• TASK INSTRUCTIONS:
a: Answer these questions from the forum thread about atmospheric CO2, one line each:
(i) In greg273's first post, what share of the total greenhouse effect do CO2 levels account for?
(ii) What is naturelover's reply to the question "What accounts for the other 70-90%?"
(iii) According to kasilofhome, what do sub-surface oil and gas pools represent?
b: Write the next part of the forum thread about atmospheric CO2, beginning right after the last quoted line.

• DOCUMENT EXCERPT:
--- START ---
Math! How much CO2 by weight in the atmosphere? Â« small-m


----------



## greg273 (Aug 5, 2003)

Try to stay on track AK. We are talking about what percentage fossil fuel contributes to the total CO2 flux from natural sources. Your 'weight by percentage of atmosphere' is irrelevant to the discussion. CO2s percentage of the atmosphere is not especially relevant, what matters is the relative contribution to the greenhouse effect the CO2 levels have. And they account for 10-30% of the TOTAL GREENHOUSE EFFECT.


----------



## JeffreyD (Dec 27, 2006)

greg273 said:


> Try to stay on track AK. We are talking about what percentage fossil fuel contributes to the total CO2 flux from natural sources. Your 'weight by percentage of atmosphere' is irrelevant to the discussion. CO2s percentage of the atmosphere is not especially relevant, what matters is the relative contribution to the greenhouse effect the CO2 levels have. *And they account for 10-30% of the TOTAL GREENHOUSE EFFECT*.


What accounts for the other 70-90%? I'm asking because i don't know!


----------



## naturelover (Jun 6, 2006)

JeffreyD said:


> What accounts for the other 70-90%? I'm asking because i don't know!


Everything else that breathes when it's alive and rots when it dies.

.


----------



## kasilofhome (Feb 10, 2005)

Life and carbon go hand and hand. Can't have one with out the other. Animal exhale it plants inhale it. It is just a carbon cycle. Some periods it seems that a lot is free and some periods a lot is locked up. Life goes on. Think of it all those sub surface oil and gas pools represent older life forms that locked up free carbon and in using it we release to repeat in some way the cycle. Animal or plant will grab it and grow and store it till the time comes and it is freed. 

I do not expect to out understand God just trust him --he seems to have a plan.


----------



## greg273 (Aug 5, 2003)

JeffreyD said:


> What accounts for the other 70-90%? I'm asking because i don't know!
--- END ---
• DATA LISTING:
--- START ---
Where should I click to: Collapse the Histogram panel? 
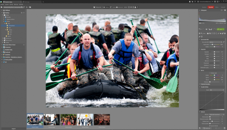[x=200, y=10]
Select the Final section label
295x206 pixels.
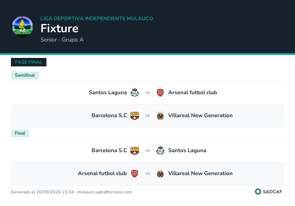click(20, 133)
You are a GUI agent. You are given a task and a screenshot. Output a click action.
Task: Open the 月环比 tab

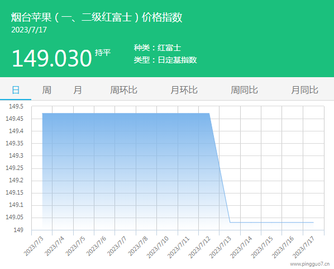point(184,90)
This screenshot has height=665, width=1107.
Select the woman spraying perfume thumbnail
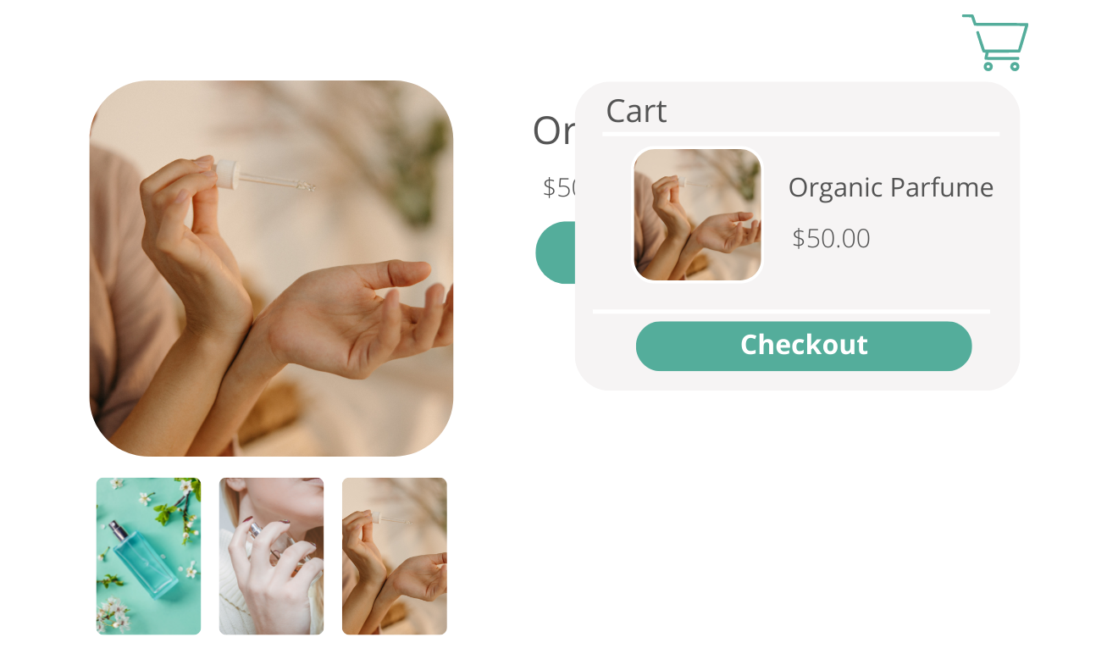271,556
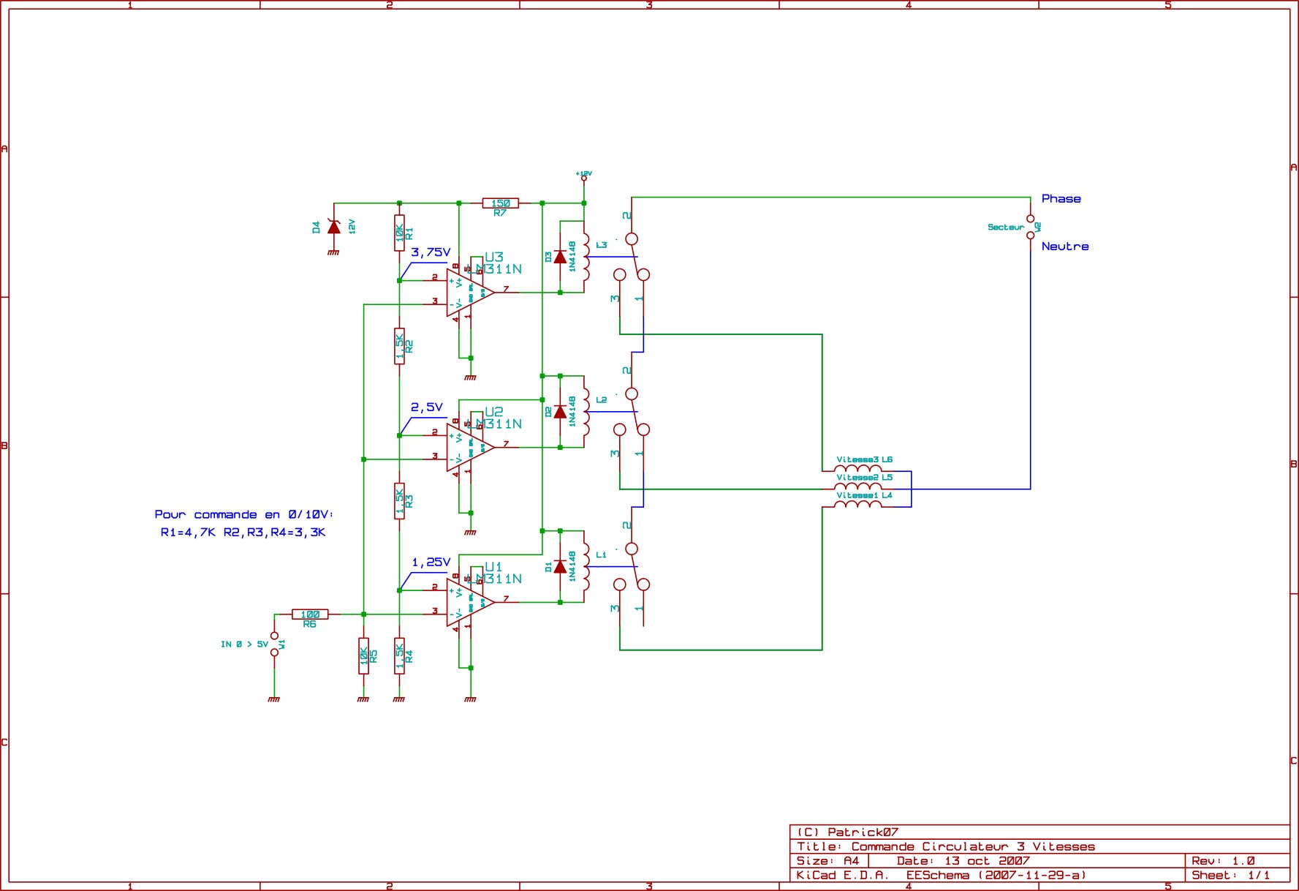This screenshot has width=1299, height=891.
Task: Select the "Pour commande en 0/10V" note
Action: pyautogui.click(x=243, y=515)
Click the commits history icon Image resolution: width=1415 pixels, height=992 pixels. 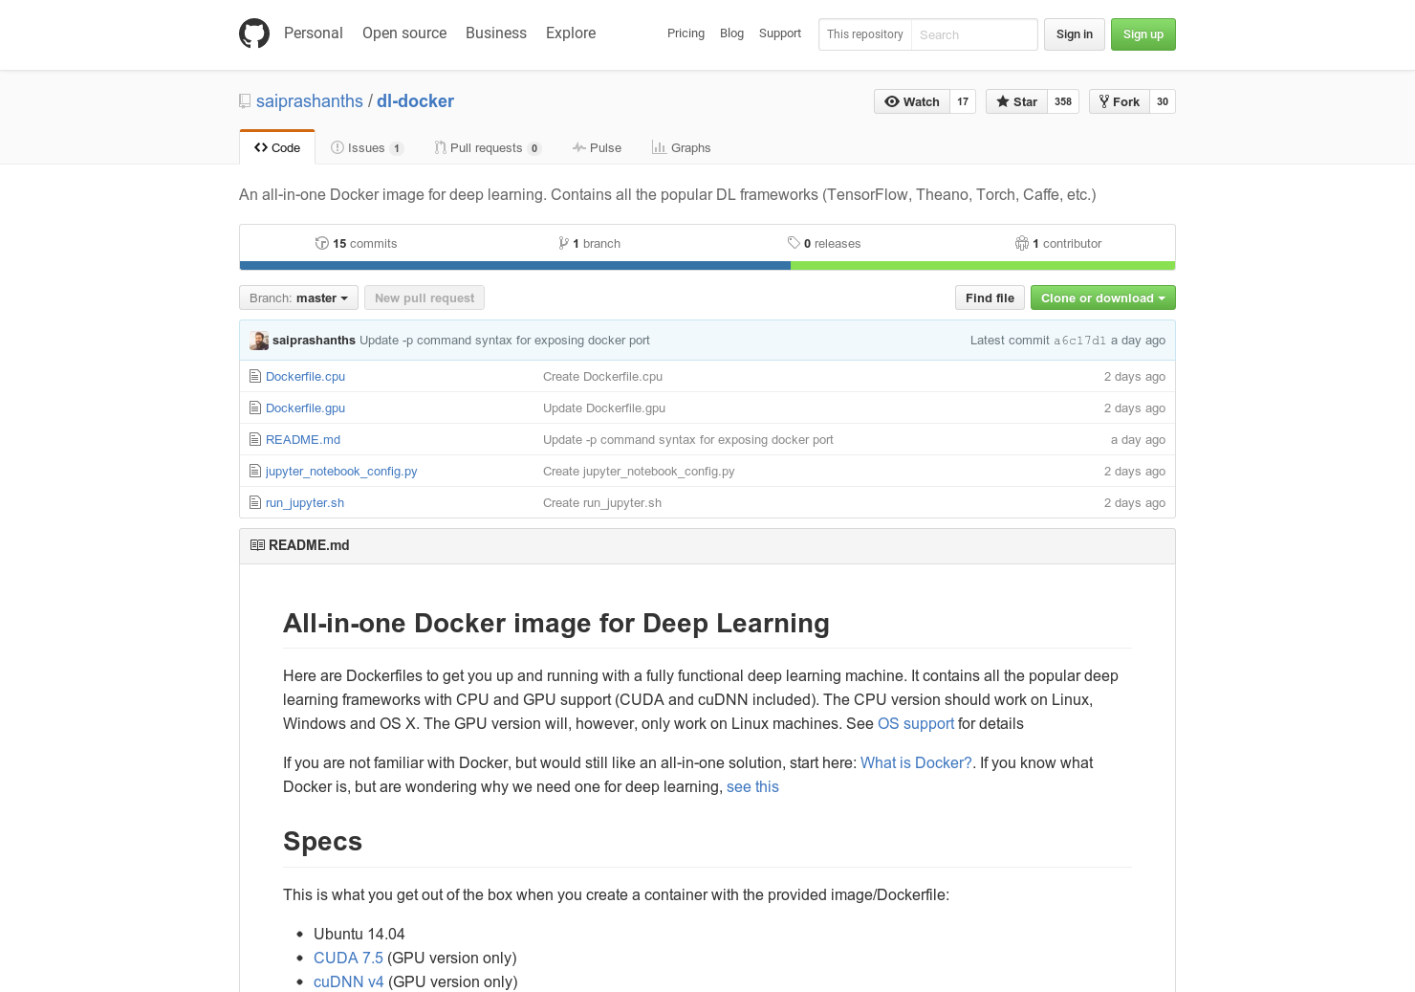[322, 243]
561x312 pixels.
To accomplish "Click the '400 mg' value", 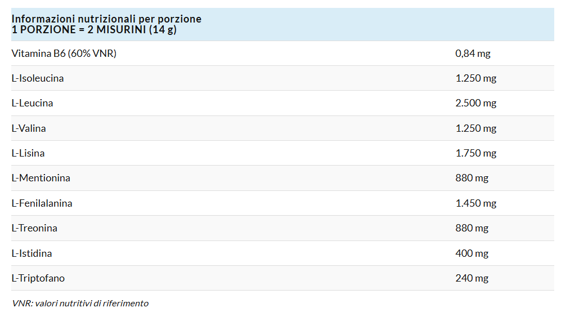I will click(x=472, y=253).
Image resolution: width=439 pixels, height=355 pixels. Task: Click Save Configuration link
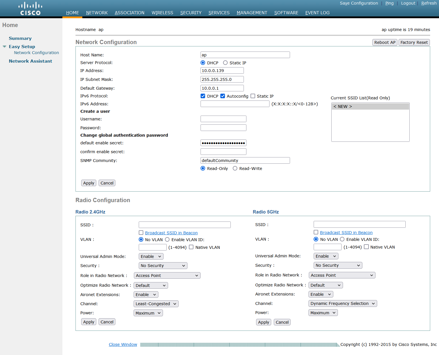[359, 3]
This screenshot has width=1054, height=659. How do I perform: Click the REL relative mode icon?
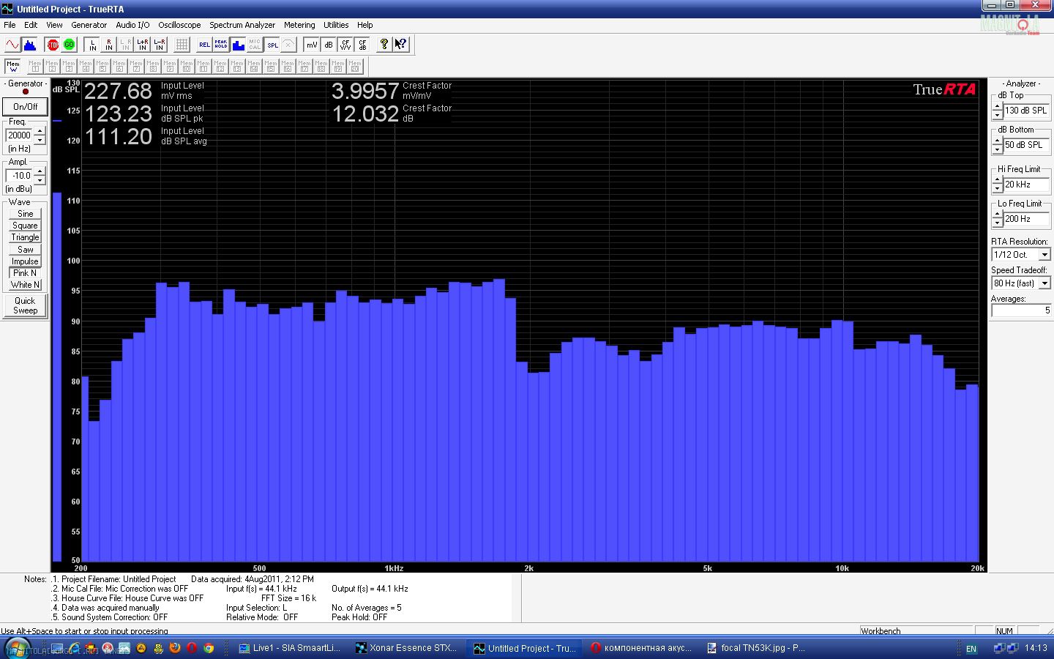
--- END ---
• ANSWERS TO THE TASKS:
a:
(i) 10-30%
(ii) Everything else that breathes when it's alive and rots when it dies.
(iii) Older life forms that locked up free carbon

b:
 Sure you do. Its water vapor! And we'd better be thankful for the blanket afforded by those molecules... Nitrogen and Oxygen by themselves don't keep the planet very warm. 

So we have a certain percentage of the air that is greenhouse gasses, which yields the temperature we have, based on solar input and losses to space. Increase the 'greenhouse gasses', and the temp will rise. Its not a cult, not a religion, it is just the facts as discovered by the ever inquisitive human mind. It doesn't mean we are 'above nature', far from it. It means we are subject to the same laws as nature.


----------



## Darren (May 10, 2002)

I don't see how anyone can refute that the Sun is the greatest determinate of our climate. No Sun equals no heat and the Earth ends up a frozen planet. The malarky about CO2 is just that. Mankind's contribution is overwhelmed by natural forces. I'd like to see a chart showing the forcing factor from the Sun. Here's the CO2 contributed by man as shown in the IPCC report.










When you have that kind of disparity in the source of something, it makes no sense to pursue some miniscule source unless you can prove to me that the CO2 released by man is some sort of super CO2. Which obviously isn't the case. When you look at how much water vapor is in the amosphere you have another glaring disparity. You're never going to convince me that water vapor doesn't play the predominate role in climate when affected by the Sun.

The presence or absence of water marks our climate's extremes whether it's a hurricane or a desert. Anyone who is frightened by the miniscule amount of CO2 we generate, is ignoring what ancient civilizations knew.

Ignoring nature and fixating on plant food just goes to show you why humankind will eventually be killed off by an act of God. We're too @#$% stupid to survive. As a species we're power drunk. We're so focused on advancing organizational agendas that benefit a select few that not only are we ignoring the forest, we can't even see the @#$% trees.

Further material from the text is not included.